Ampol has reported its financial for the 12 months ending 31 December 2020, with full year earnings of $401 million.

Earnings were down from $607 million in the year prior, impacted by economic weakness and significant disruptions to global hydrocarbon markets.

Fuels and infrastructure (F&I) delivered a full year result of $154 million, which was well below the $450 million delivered in 2019, largely due to lower earnings from Lytton and loss of scale in F&I Australia from COVID-19 related demand destruction.

The reduction in Lytton RCOP EBIT by $215 million compared to 2019 was reflective of the extremely weak external refiner margin environment, impacted by sustained weakness in global hydrocarbon demand from COVID-19. Action was taken to mitigate impacts by bringing forward and extending the refinery T&I, and a renewed focus on costs and efficiency.

Total Australian fuels sales volumes were 13.6BL in 2020, 17 per cent lower than the 16.3BL in 2019, reflecting adverse weather impacts at the start of the year and demand destruction, including the significant impact of government restrictions implemented in response to the COVID-19 pandemic.

International volumes of 6.5BL in 2020, were 36 per cent higher than 4.8BL in 2019, underpinned by continued growth of international businesses and supported by international storage initiatives.

Ampol is currently undertaking a strategic review of its Lytton refinery, which is expected to conclude in the June quarter of 2021.

Convenience retail delivered growth for Ampol, with earnings of $287 million in 2020 compared to $201 million in 2019.

Retail fuel earnings were supported by higher margins and also reflect continued improvement in shop performance.

Total convenience retail fuel sales volumes were 4.1BL in 2020, 14 per cent lower than the 4.8BL fuels sales volumes in 2019, due to the impacts on industry demand from bushfires and floods in the first quarter, followed by COVID-19 restrictions since late March.

Throughout the year the Ampol network reduced by nine per cent.

A statement said: “Our disciplined approach to optimising our network saw the closure of 33 marginal sites, in addition to the divestment of 25 Higher and Better Use (HBU) sites, which Ampol will remediate as part of sale conditions. Combined with the transfer of 20 sites to alternate operators, these changes drove a nine per cent reduction of the controlled network size during the period.

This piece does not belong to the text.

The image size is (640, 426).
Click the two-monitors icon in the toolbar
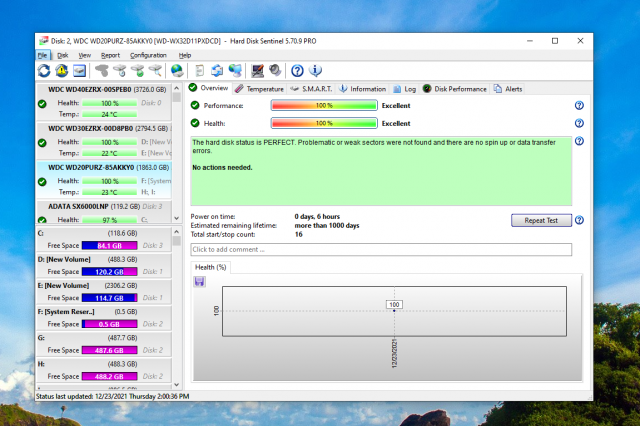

“Shop performed strongly during the period as we focused on the disciplined execution of our retail strategy, with a seven per cent increase in like-for-like shop sales and a clear focus on cost management.”

Matt Halliday, Managing Director and CEO, said: “Ampol has navigated a tough operating environment, with sustained weakness in refining margins, ongoing government restrictions impacting travel and aviation in particular, and broad economic weakness impacting demand throughout the year.

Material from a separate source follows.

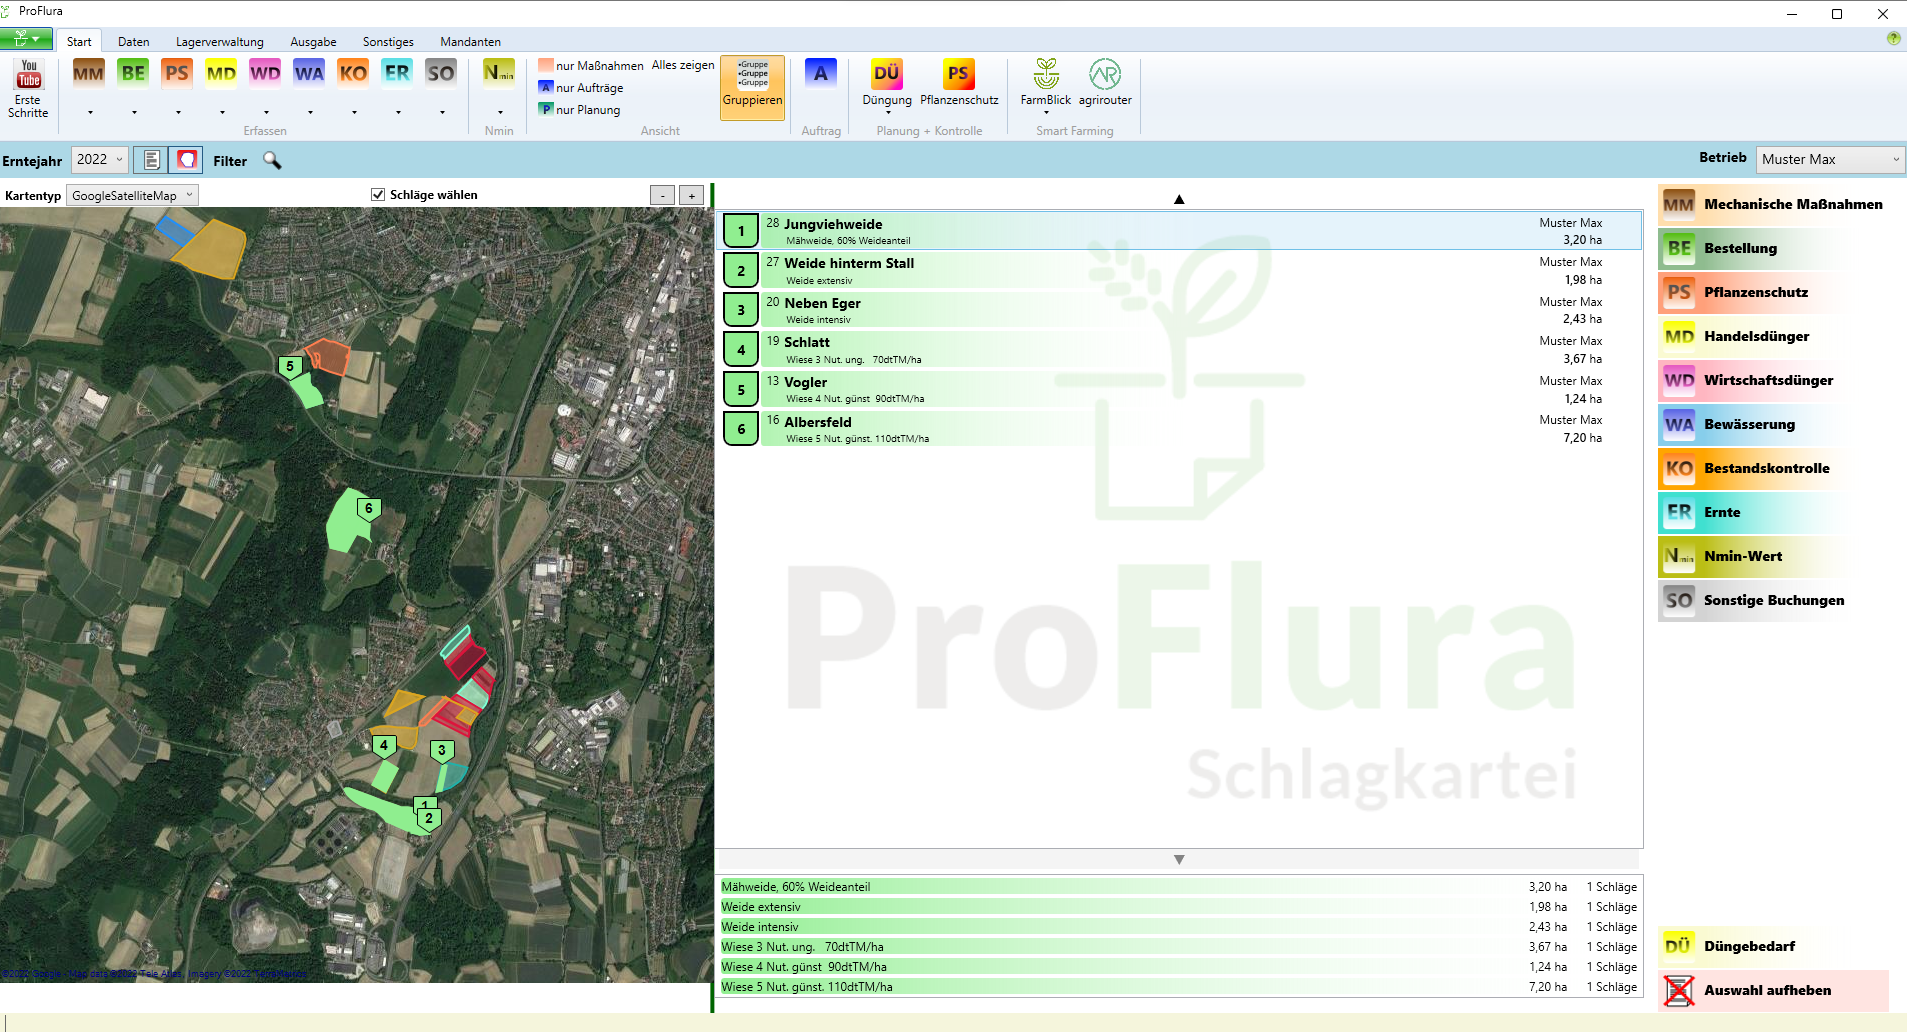Click the Auswahl aufheben button

point(1766,990)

“Despite the many challenges and disruptions faced, I am pleased with our progress in executing our strategy and delivering on our promises to shareholders. In 2020 we released significant capital through our Convenience Retail property transaction, announced the return of capital to shareholders through our recently completed Off-market Buy-back, and delivered a subordinated notes issuance. We also commenced our rebrand to Ampol and we are well positioned to deliver on our targeted $195 million EBIT uplift by 2024.

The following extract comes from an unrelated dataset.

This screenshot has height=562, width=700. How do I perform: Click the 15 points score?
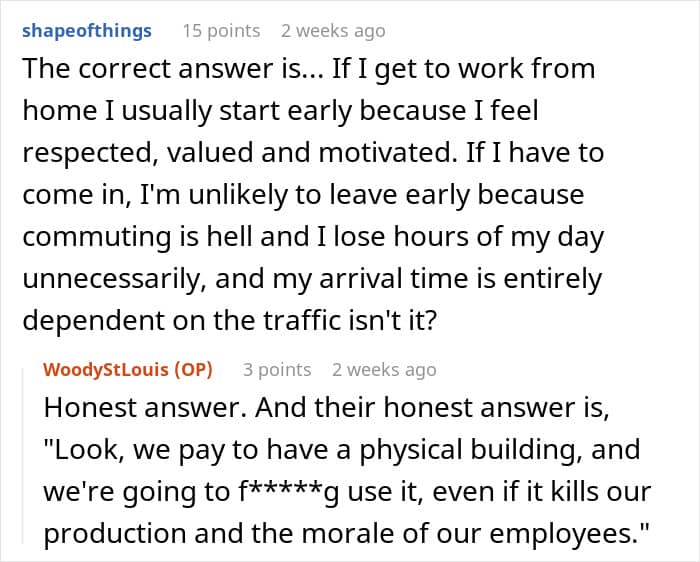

“Heading into 2021, we remain focused on cost and capital efficiency and will continue to make decisions to improve returns and deliver growth to shareholders. Our refining review is ongoing, with an outcome to be communicated to stakeholders in 2Q 2021. I would like to thank all our employees for their contribution to our strategic success and efforts to deliver for customers in a tough market.”